By Willemien Otten, Dorothy Grant Maclear Professor of Theology and the History of Christianity | December 17, 2025

Garden with various cross plots

Reading the New York Times one evening in late September, I was pleased to see a conversation reported between Peter Wehner and Marilynne Robinson, the great novelist whose protagonist, John Ames of Gilead, has made an indelible impression on readers. As always, I was delighted to read Robinson’s reflections on religion, Calvin, and Karl Barth; predestination, aesthetics, and theology.

I was also personally pleased because two years ago, in May 2023, Robinson was a speaker at the Martin Marty Center for the Public Understanding of Religion. At the time, the Australian historian Peter Harrison was a guest professor at the Divinity School, and to honor his scholarship, we organized a conference on science and religion.
◆ ◆ ◆
● **CHALLENGE 1**
Quote the Marilynne Robinson essay from "Garden with various" up to and including "aesthetics, and theology.".
● **CHALLENGE 2**
Continue the essay about Marilynne Robinson, starting right after its final sentence.
The data that comes next has no connection to the essay about Marilynne Robinson.

● **RECORDS**
◆ ◆ ◆
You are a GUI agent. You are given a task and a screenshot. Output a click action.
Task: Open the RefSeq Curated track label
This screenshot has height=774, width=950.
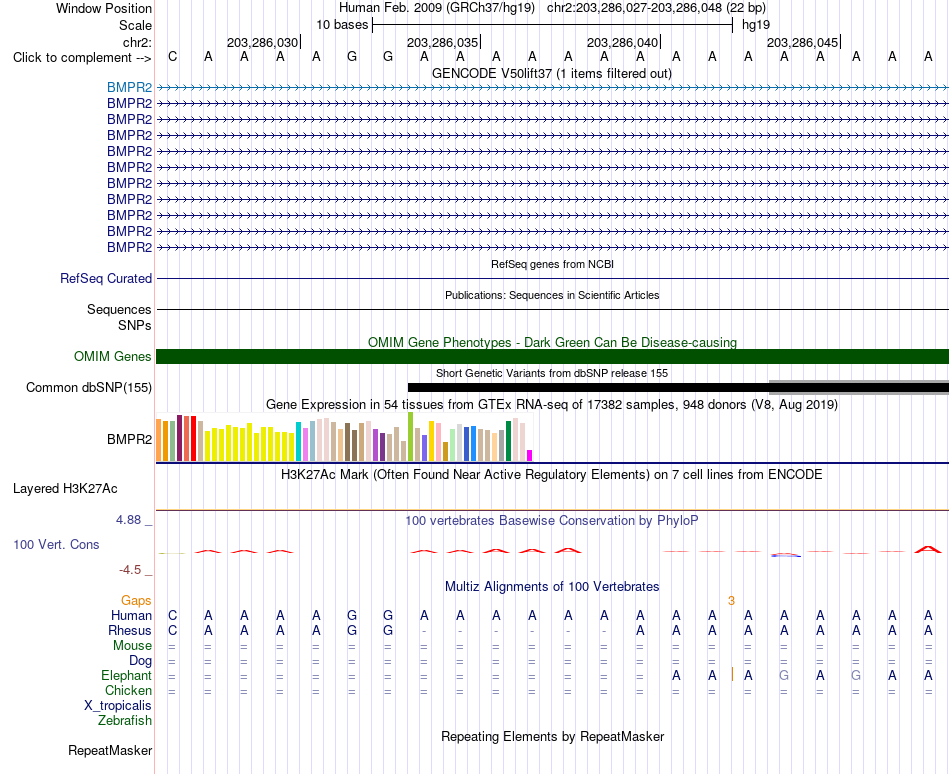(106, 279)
◆ ◆ ◆
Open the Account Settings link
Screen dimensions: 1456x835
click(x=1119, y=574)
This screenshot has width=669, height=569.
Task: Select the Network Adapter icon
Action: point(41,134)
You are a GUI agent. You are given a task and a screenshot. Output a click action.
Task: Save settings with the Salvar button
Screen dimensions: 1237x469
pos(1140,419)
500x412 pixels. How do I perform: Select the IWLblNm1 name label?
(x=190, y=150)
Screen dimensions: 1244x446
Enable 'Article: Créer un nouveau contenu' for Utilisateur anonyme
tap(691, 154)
◆ ◆ ◆
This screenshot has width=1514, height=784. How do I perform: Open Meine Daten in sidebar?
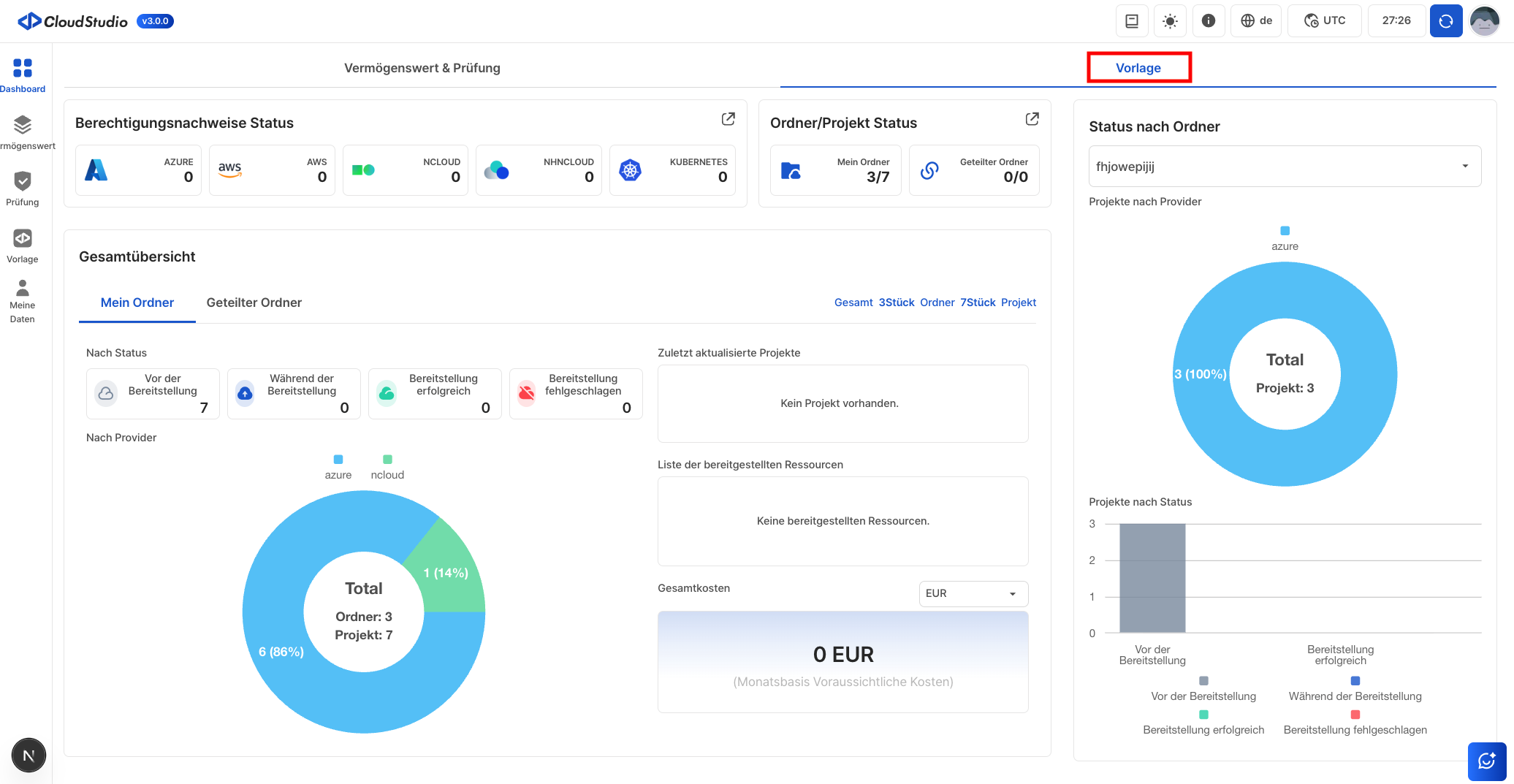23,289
◆ ◆ ◆
● **TASK OUTPUT 1**
Garden with various cross plots

Reading the New York Times one evening in late September, I was pleased to see a conversation reported between Peter Wehner and Marilynne Robinson, the great novelist whose protagonist, John Ames of Gilead, has made an indelible impression on readers. As always, I was delighted to read Robinson’s reflections on religion, Calvin, and Karl Barth; predestination, aesthetics, and theology.

● **TASK OUTPUT 2**
As co-director of the Marty Center alongside Alireza Doostdar, Associate Professor of Islamic Studies and the Anthropology of Religion, I told Dean James Robinson about my plan to invite the author after reading her article on science and religion in the New York Review of Books, titled “A Theology of the Present Moment.” I also told him that I was not sure it would be a good idea to bring a novelist into the discussion. What would the other speakers, all academics, say? In other words, when I told the Dean about my idea, I was more or less ready to shelve it. Instead, the notion was met with encouragement and enthusiasm.

Pleasantly surprised and emboldened, I went for it. Marilynne Robinson was invited, she agreed to come, and the other speakers, as well as the audience, were all enthused by her presence. It was not just that my dream was realized, but that the dream became a reality in Swift Hall a few months later.

This magical quality is, quintessentially, what Swift Hall stands for to me: it gathers rays of light from the outside world, chews on them and reflects on them, and sends them back refined. There is no doubt that Swift Hall is part of the academic world, part of the University of Chicago, but it is also a negotiated space as it operates in the real world, part of a broader landscape, a bigger world.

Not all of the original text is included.